18. the method for the HCC among treatment or the prevention experimenter, this method comprises antibody from pharmacy effective dose to described experimenter or its segmental step of using, and described antibody or its fragment combine with MGC47816 or HES6 encoded protein.

19. the method for the HCC among treatment or the prevention experimenter, this method comprises to described experimenter uses vaccine, described vaccine comprises (a) MGC47816 or HES6 encoded polypeptides, (b) the immunocompetence fragment of described polypeptide, or (c) coding said polypeptide polynucleotide.

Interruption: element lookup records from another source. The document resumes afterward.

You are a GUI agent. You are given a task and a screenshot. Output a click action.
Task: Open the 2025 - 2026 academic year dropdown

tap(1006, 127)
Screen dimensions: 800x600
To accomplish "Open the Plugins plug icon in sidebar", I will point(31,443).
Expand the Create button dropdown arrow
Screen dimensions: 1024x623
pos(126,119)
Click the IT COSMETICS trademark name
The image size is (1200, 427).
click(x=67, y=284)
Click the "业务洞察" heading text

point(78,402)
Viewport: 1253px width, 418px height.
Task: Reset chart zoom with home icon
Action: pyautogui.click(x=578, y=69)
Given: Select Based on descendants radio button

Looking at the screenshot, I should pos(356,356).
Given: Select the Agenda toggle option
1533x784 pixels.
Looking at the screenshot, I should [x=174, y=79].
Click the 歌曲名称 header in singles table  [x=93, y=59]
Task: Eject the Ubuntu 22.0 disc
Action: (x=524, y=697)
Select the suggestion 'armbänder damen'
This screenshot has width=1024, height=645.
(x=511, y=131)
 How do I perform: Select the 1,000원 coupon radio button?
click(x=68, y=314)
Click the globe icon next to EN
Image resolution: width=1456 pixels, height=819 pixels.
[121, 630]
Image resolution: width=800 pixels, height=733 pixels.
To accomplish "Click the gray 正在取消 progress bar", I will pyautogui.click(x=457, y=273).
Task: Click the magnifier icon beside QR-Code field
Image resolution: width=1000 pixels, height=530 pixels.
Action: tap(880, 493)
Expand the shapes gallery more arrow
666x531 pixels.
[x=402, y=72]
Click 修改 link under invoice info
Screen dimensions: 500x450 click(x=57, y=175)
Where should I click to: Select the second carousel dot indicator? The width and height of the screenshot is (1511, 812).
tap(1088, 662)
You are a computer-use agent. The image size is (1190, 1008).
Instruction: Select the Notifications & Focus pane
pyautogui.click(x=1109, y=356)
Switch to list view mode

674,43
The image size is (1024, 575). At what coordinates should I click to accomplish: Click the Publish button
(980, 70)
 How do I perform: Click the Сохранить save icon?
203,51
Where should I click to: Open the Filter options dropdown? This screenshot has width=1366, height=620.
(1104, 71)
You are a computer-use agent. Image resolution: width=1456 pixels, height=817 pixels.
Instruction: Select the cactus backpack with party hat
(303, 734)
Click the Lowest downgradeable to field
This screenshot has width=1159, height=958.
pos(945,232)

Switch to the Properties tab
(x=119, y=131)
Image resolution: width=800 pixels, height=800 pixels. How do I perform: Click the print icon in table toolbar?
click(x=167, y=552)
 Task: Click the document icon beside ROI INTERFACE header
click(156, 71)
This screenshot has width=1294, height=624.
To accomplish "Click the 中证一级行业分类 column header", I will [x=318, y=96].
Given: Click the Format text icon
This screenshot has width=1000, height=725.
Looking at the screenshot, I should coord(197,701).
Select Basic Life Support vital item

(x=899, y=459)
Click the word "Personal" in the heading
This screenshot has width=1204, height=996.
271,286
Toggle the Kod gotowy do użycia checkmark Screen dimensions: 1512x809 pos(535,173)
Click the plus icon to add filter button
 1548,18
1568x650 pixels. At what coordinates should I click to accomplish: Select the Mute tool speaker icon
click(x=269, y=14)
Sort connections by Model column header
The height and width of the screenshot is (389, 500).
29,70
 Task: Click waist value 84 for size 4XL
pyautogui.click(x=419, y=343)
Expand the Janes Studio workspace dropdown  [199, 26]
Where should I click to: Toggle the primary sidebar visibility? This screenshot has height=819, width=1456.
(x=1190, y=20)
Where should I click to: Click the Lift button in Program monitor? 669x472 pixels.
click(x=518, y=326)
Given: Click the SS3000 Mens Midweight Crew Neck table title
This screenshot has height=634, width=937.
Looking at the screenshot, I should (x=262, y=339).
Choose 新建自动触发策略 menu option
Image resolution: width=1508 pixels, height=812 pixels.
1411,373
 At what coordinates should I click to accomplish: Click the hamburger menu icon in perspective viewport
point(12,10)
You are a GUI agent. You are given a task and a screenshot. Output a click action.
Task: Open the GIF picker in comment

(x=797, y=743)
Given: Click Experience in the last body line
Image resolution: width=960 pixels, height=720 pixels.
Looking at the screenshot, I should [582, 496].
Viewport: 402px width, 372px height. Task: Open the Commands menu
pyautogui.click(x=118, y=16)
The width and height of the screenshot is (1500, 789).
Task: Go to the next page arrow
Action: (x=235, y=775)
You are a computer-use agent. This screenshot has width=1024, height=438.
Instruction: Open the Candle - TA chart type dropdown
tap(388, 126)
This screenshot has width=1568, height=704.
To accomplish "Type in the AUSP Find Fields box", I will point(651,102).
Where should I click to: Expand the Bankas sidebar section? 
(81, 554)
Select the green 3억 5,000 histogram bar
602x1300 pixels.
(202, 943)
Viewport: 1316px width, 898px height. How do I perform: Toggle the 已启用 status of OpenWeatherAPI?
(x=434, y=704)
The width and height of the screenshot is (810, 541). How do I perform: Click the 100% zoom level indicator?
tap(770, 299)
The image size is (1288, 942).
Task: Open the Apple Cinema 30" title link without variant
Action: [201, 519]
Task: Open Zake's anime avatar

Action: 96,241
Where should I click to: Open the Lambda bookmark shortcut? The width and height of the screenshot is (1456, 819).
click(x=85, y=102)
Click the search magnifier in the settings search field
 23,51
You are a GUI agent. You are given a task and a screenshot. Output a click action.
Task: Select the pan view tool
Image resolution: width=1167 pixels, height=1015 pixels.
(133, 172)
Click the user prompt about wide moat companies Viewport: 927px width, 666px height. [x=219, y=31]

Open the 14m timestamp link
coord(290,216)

20. the method for treatment or the HCC of prevention among the experimenter, described method comprise the step of the compound that-13 each the methods of using according to Claim 8 obtain.

21. be used for the treatment of or prevent the composition of HCC, described composition comprise pharmacy effective dose with respect to the antisense polynucleotides of MGC47816 or HES6 or siRNA (siRNA) as active ingredient, and comprise pharmaceutical acceptable carrier.

22. the composition of claim 21, wherein said siRNA comprises sense strand, described sense strand contain be selected from SEQ ID NO:19 or 26 nucleotide sequence as target sequence.

23. be used for the treatment of or prevent the composition of HCC, described composition comprises the antibody that combines with MGC47816 or HES6 encoded protein of pharmacy effective dose or its fragment as active ingredient, and comprises pharmaceutical acceptable carrier.

24. be used for the treatment of or prevent the composition of HCC, described composition comprises compound that each the method according to Claim 8-13 of pharmacy effective dose selects as active ingredient, and comprises pharmaceutical acceptable carrier.

25. siRNA, wherein its sense strand comprise be selected from SEQ ID NO:19 or 26 nucleotide sequence as target sequence.